Task details
Pictures aside, reproduce exactly and only the lines below, starting at the one containing "Task: Select the" and ending at the last line.

[Supplied data]

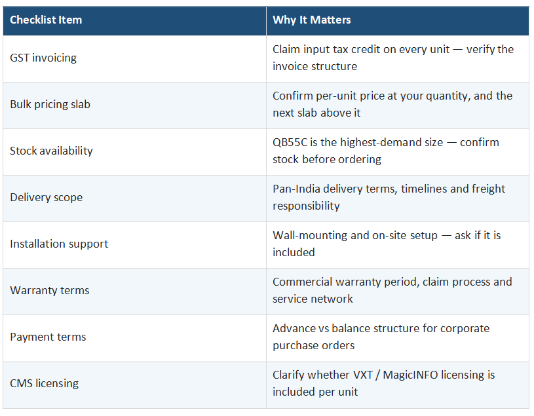Click the Wall-mounting and on-site setup text

pyautogui.click(x=387, y=244)
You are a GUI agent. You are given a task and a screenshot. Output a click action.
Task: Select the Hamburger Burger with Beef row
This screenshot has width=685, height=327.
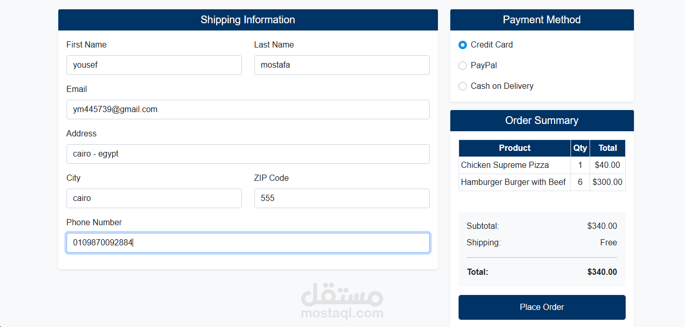tap(514, 182)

[/Supplied data]

Task solution
Task: Select the Hamburger Burger with Beef row
This screenshot has width=685, height=327.
tap(514, 182)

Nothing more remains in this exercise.